Mostly, I didn’t want this to be a tragic story. I have seen too much sadness. I wanted a story that says, “Hey, it’s okay to relate to your culture(s) in an awkward way, to have all of this love, conflicted emotions, and frustration — there’s a place for you and you can decide how/where you want to be.”
(6) Cephalopods! You can’t read and consume tons of things about Cephalopods in popular culture without eventually writing about them! First contact stories always fascinate me but also, I always wonder why the romantic ones are almost always humanoid. But a couple of Clarkesworld stories broke the mould where that’s concerned so of course I wanted to continue that grand Clarkesworld tradition.
And there you have it. I could write about the other things that went into the weaving of this tale — thoughts about state borders, thoughts about repression, gender identities, language, immigration, family, the ethics of being an ally etc — but, I’d rather you read and unpack the layers yourselves.
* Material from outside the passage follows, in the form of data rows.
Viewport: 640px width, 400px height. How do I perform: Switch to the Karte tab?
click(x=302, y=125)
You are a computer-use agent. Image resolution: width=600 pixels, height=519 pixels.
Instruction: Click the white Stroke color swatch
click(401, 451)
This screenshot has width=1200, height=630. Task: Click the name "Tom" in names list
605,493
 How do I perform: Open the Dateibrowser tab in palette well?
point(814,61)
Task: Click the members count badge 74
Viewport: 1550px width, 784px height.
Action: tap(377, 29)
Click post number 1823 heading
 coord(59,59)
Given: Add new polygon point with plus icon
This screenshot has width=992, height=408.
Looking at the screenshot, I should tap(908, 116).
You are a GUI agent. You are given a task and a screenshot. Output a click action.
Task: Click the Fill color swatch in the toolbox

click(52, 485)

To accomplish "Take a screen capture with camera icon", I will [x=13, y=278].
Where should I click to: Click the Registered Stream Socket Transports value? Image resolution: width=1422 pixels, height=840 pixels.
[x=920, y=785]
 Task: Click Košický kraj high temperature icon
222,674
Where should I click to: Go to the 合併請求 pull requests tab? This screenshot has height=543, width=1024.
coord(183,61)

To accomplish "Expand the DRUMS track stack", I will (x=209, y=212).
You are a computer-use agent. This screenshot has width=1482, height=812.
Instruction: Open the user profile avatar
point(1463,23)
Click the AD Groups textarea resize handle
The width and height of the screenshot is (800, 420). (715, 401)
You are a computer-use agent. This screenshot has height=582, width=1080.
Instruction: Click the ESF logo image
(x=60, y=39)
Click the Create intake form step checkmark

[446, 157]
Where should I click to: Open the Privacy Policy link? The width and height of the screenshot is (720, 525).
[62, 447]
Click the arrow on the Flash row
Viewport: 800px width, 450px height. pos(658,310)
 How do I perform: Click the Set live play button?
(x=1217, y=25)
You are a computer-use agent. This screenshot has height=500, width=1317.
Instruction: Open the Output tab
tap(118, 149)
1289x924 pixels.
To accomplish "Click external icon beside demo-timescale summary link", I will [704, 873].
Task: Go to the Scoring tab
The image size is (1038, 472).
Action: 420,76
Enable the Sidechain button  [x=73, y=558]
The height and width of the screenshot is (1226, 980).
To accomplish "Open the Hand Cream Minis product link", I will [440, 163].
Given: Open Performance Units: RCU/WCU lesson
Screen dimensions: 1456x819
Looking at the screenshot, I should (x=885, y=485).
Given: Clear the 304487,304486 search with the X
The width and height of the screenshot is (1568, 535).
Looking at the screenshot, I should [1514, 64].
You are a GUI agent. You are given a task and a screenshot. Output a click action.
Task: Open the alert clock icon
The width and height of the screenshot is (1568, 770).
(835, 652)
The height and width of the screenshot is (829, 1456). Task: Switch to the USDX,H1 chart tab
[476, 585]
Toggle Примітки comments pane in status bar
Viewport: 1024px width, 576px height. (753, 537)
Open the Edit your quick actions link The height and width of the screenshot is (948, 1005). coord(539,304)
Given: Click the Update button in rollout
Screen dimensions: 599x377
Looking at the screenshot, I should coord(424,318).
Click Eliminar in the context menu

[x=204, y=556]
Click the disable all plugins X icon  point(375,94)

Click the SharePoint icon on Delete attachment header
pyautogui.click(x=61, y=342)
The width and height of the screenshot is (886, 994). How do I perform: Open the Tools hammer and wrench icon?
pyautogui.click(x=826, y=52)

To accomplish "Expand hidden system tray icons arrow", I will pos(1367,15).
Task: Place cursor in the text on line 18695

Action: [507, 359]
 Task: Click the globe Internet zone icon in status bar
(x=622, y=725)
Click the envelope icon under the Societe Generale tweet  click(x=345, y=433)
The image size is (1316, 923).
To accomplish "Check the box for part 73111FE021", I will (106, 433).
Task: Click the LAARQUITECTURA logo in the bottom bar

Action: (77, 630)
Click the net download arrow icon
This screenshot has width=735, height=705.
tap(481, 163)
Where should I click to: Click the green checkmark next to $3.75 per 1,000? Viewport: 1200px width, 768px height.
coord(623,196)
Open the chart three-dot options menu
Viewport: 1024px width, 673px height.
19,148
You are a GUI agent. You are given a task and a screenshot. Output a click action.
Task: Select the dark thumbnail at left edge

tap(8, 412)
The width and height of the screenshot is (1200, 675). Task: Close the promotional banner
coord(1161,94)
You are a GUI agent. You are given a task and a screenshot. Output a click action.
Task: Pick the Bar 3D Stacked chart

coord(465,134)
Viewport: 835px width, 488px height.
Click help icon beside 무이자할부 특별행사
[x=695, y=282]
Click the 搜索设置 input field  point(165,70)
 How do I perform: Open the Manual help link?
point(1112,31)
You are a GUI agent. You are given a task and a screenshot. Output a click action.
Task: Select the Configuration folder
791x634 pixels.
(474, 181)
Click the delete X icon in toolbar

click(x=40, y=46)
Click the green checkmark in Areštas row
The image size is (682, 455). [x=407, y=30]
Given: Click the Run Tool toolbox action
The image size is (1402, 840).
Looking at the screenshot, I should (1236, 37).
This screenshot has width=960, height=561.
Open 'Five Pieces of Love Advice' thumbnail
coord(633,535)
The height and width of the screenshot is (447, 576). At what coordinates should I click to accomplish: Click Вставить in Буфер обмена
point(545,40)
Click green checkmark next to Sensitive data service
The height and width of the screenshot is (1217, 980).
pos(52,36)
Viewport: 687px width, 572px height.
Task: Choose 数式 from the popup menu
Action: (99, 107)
It’s one of my most straightforward stories, but for all that, it’s also one of my most layered.
And if you like it, you might (if I may be so vain as to say) be happy to know I’m writing a sequel about another figure I have come to love from this story. I love this Tamilian family I created almost as much as my own family and I want to tell more of their stories.
In closing, thank you Neil, Sean and the rest of the Clarkesworld team for making one of my dearest SF dreams come true! I can’t believe this is out in Clarkesworld! OMG! YOU HAVE NO IDEA!!!!1111
(I have no chill you guys, seriously no chill when this is concerned!)